The task — Output each of the rows below verbatim, leaving out the pictures.

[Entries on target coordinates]
- - -
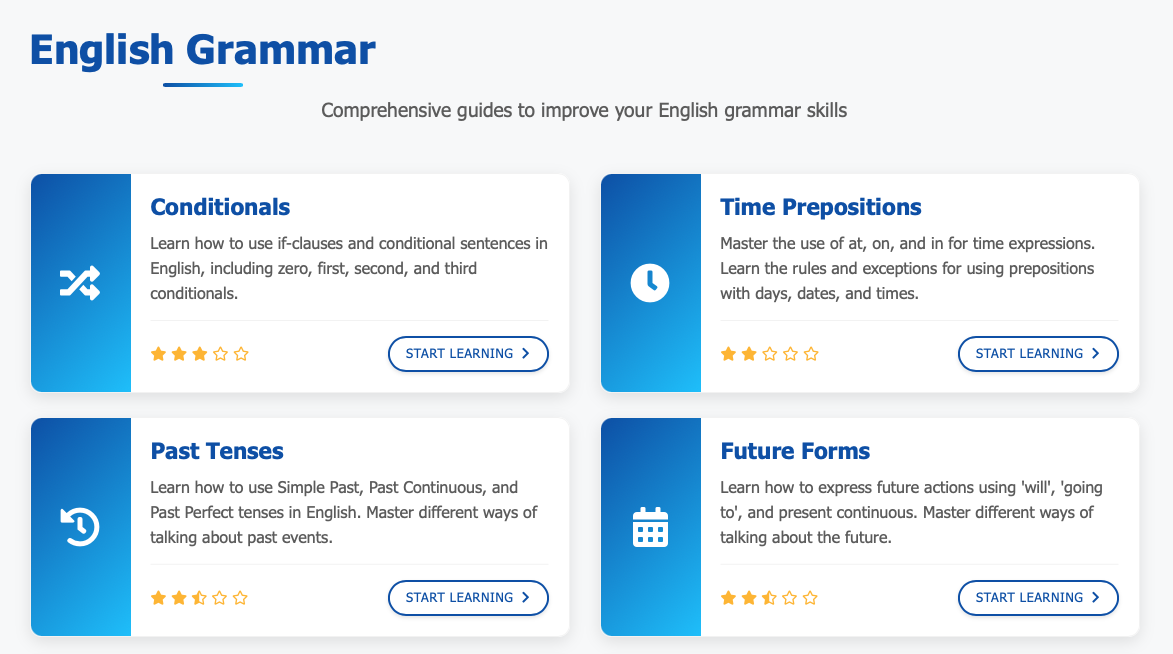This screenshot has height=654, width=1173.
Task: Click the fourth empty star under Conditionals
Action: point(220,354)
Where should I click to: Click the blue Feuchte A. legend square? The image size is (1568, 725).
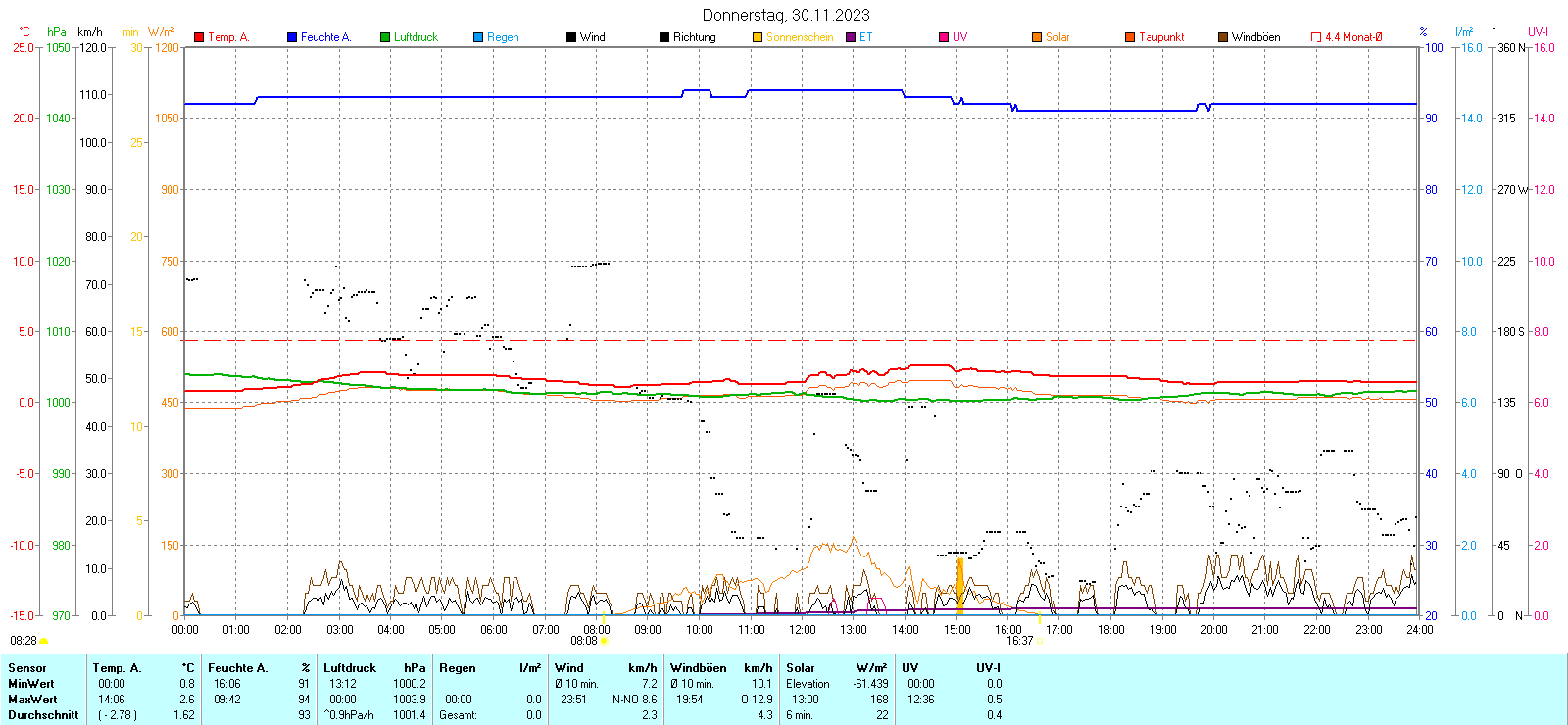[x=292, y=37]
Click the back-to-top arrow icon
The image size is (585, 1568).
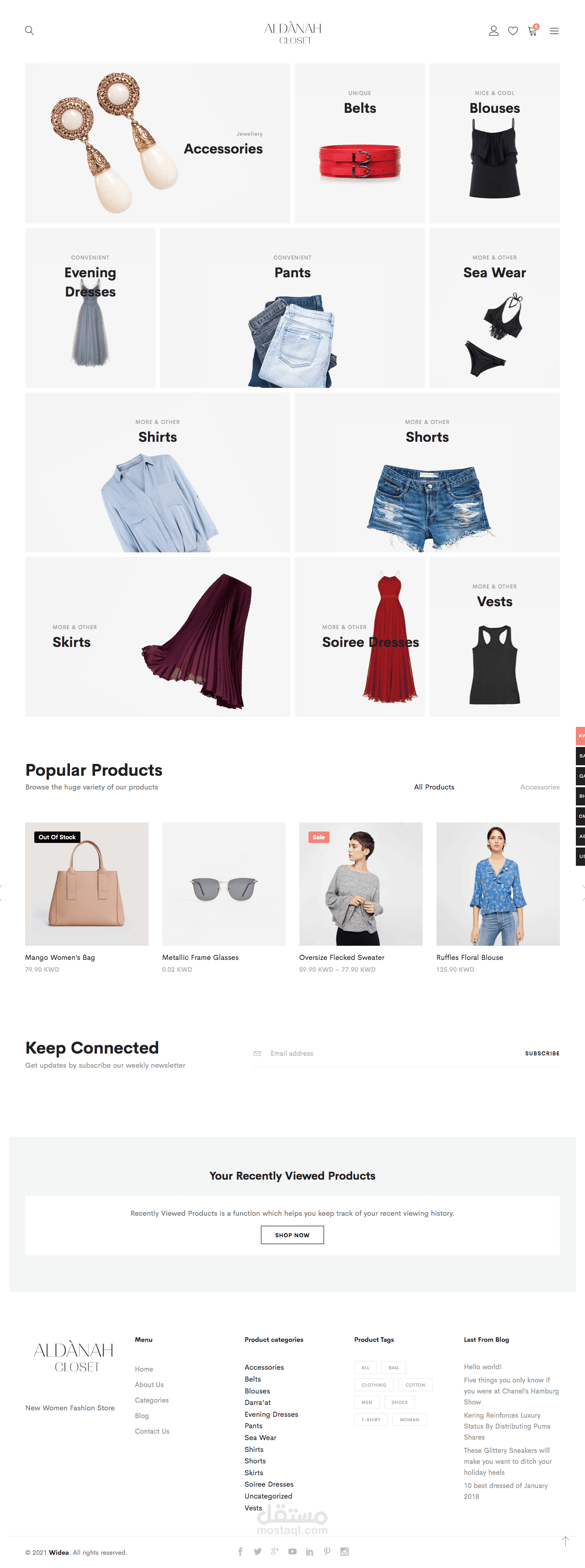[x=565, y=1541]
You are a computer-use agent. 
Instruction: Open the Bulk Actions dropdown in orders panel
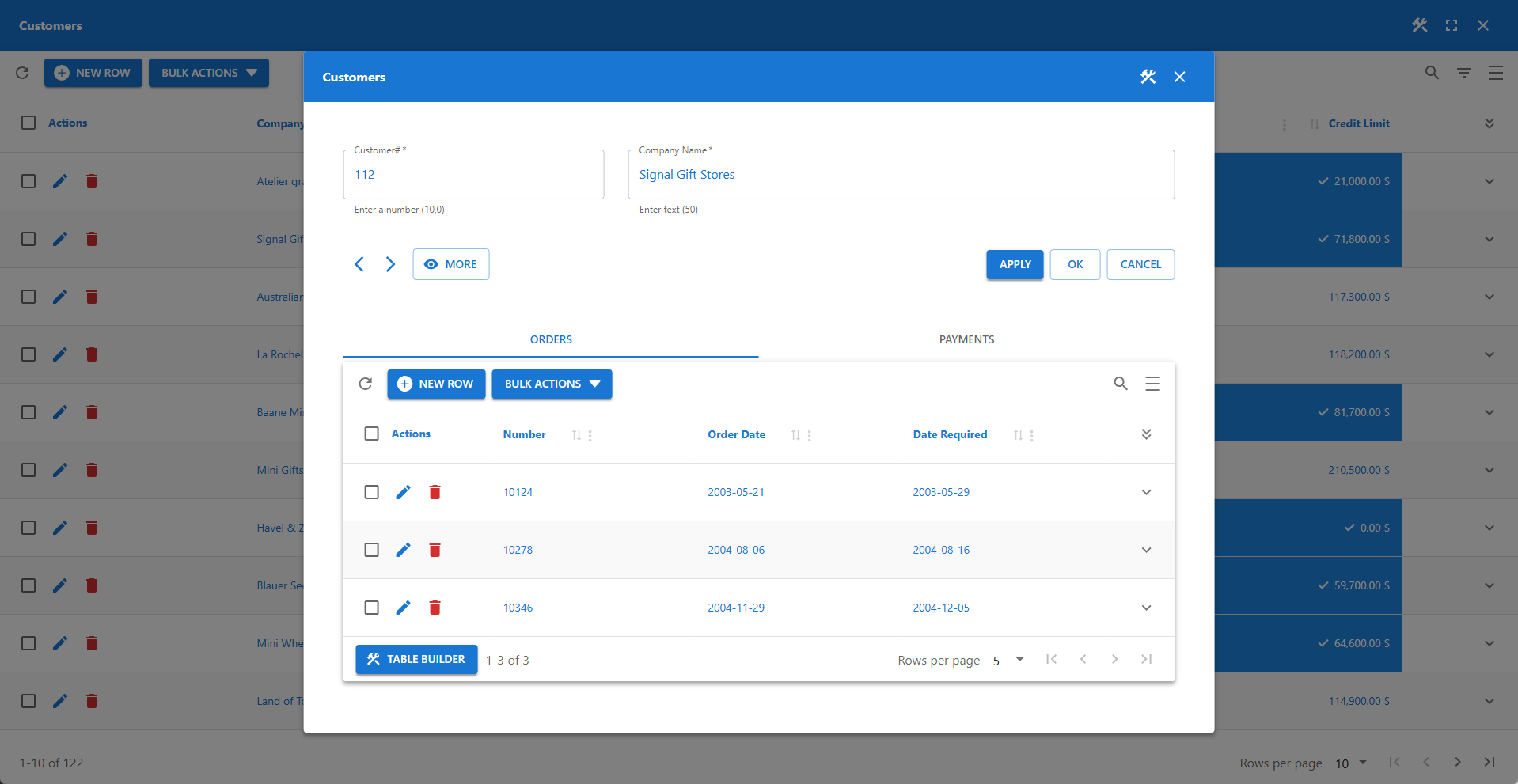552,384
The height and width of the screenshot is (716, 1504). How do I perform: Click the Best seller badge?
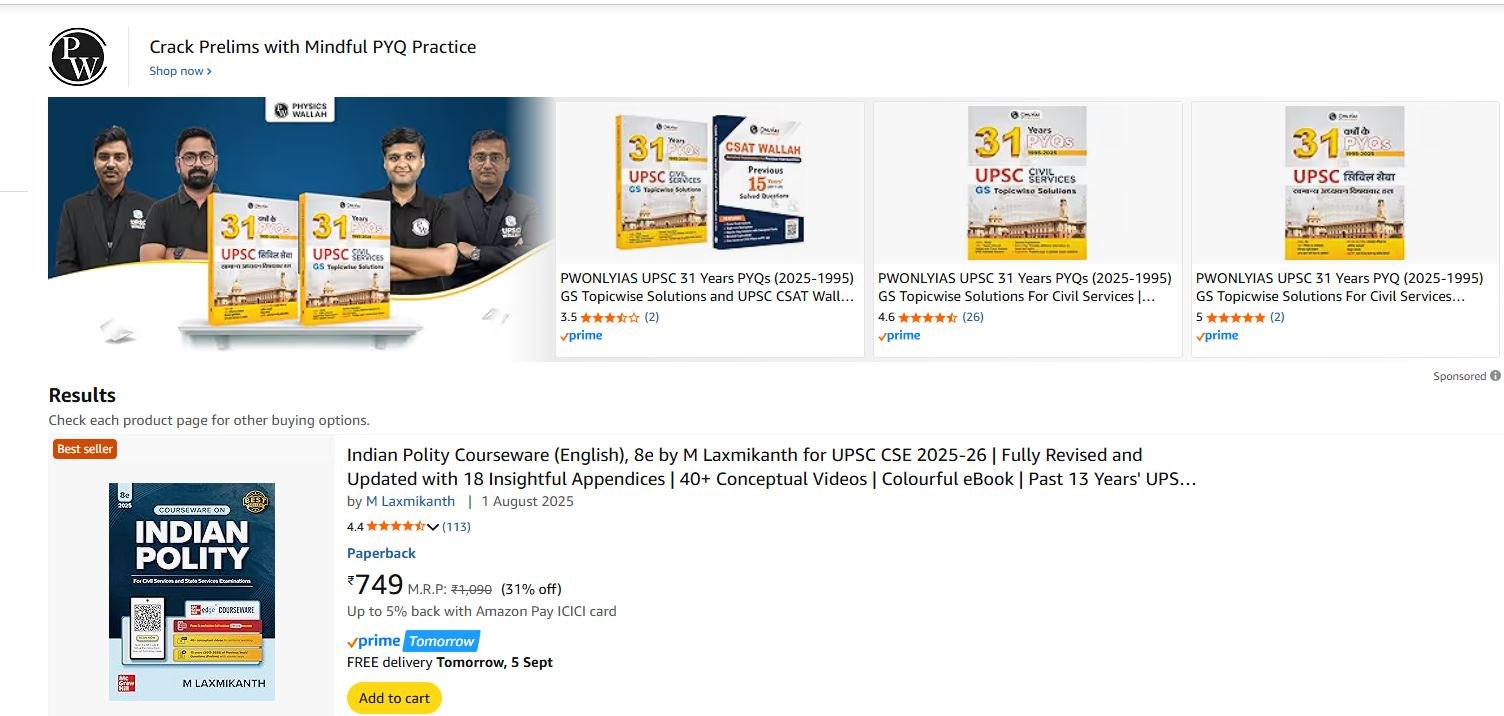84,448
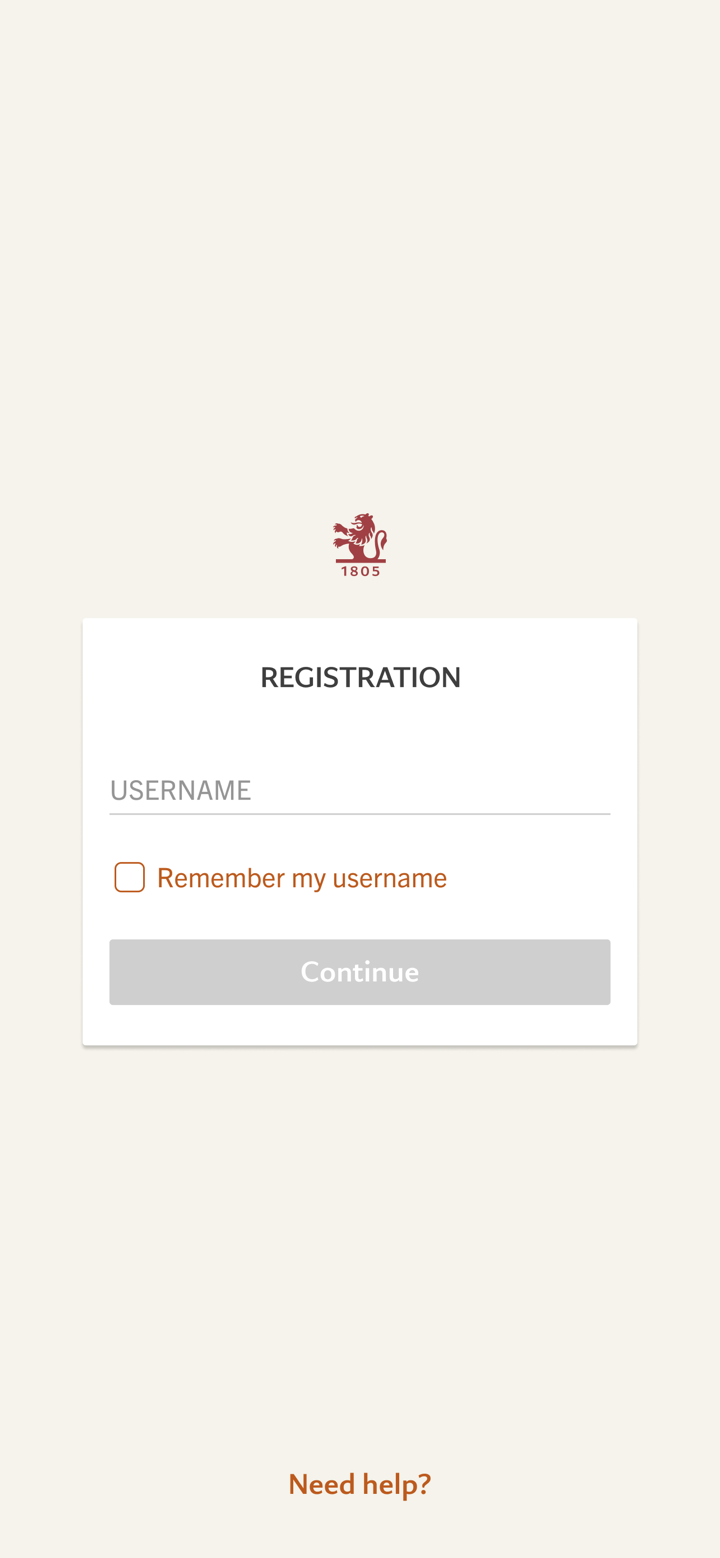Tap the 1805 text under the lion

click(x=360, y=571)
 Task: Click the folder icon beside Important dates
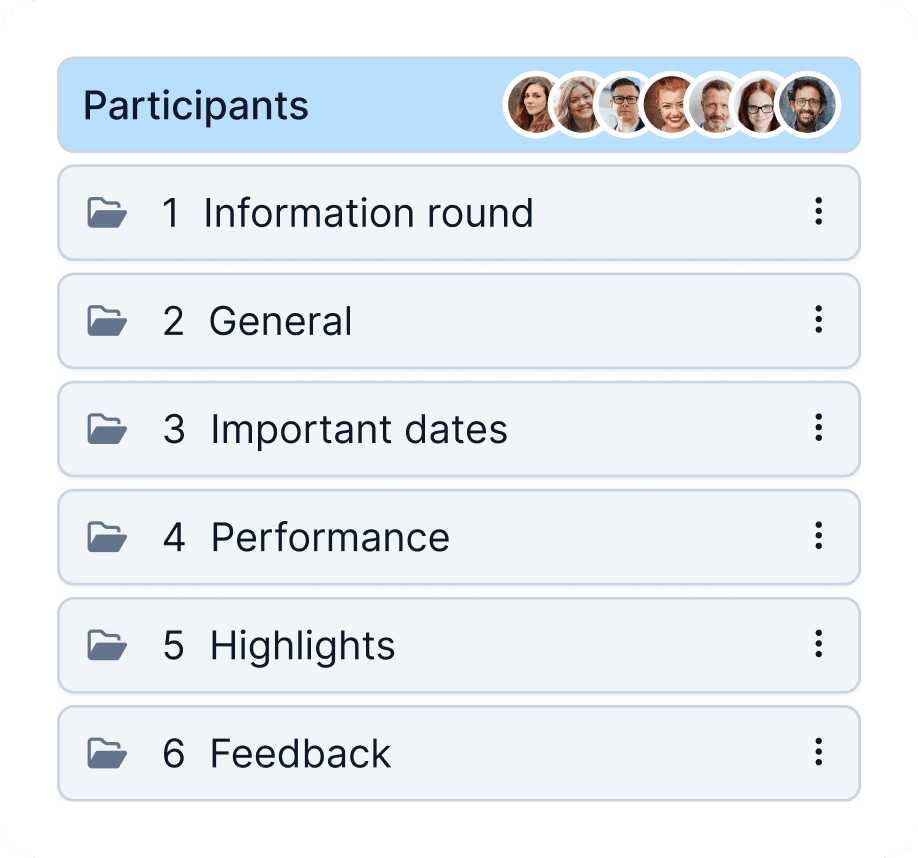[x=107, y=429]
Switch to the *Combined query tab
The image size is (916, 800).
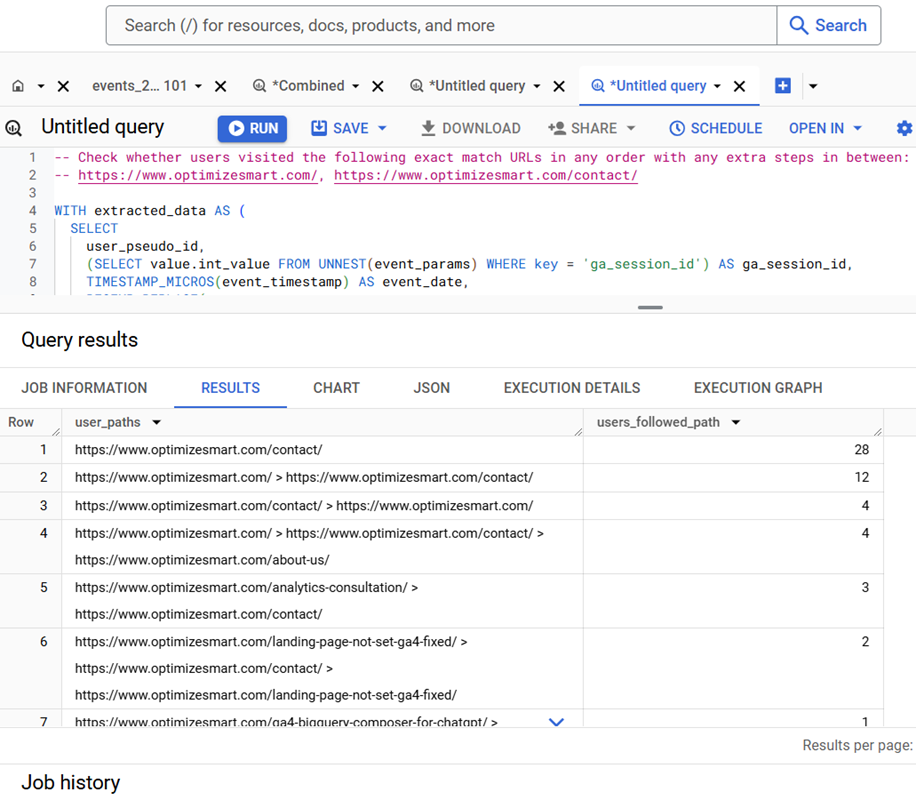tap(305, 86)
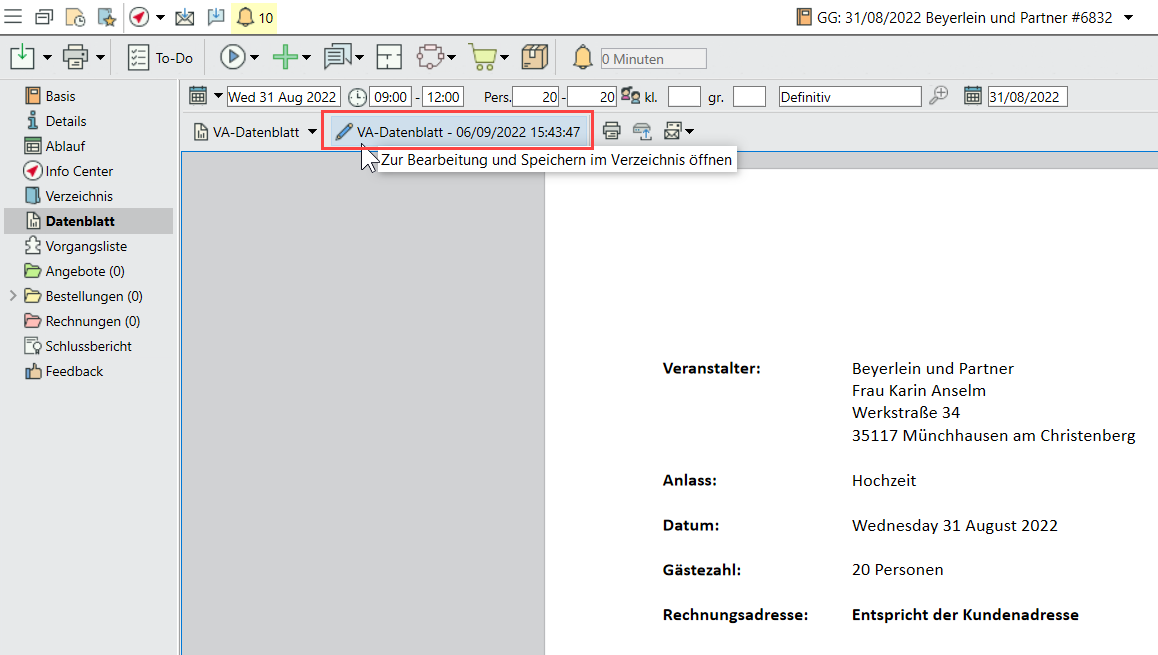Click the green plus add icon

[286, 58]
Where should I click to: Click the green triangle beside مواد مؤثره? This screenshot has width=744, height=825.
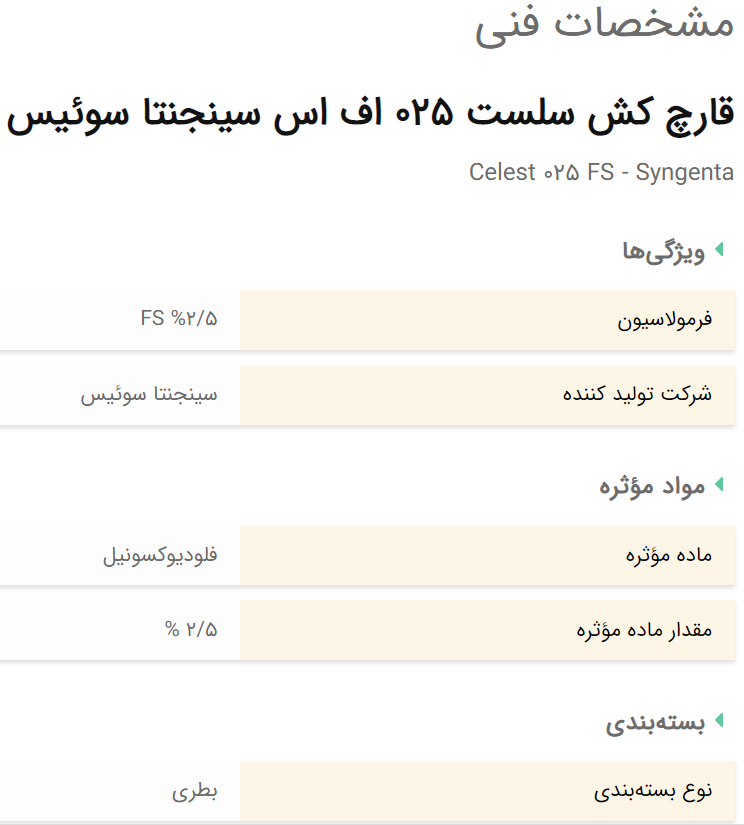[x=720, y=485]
- - -
Reply —
This screenshot has height=654, width=1173.
Task: Click the fourth empty star under Conditionals
Action: point(220,354)
Where should I click to: Click the blue Feuchte A. legend square? The image size is (1568, 725).
[x=292, y=37]
Click the back-to-top arrow icon
The image size is (585, 1568).
[x=565, y=1541]
You are a computer-use agent. 
Instruction: Open the Bulk Actions dropdown in orders panel
552,384
The height and width of the screenshot is (716, 1504). How do I perform: Click the Best seller badge?
84,448
Tap the 1805 text under the lion

click(x=360, y=571)
 Task: Click the folder icon beside Important dates
[x=107, y=429]
Switch to the *Combined query tab
The image size is (916, 800).
tap(305, 86)
Click the green plus add icon

[286, 58]
Where should I click to: Click the green triangle beside مواد مؤثره? This screenshot has width=744, height=825.
[x=720, y=485]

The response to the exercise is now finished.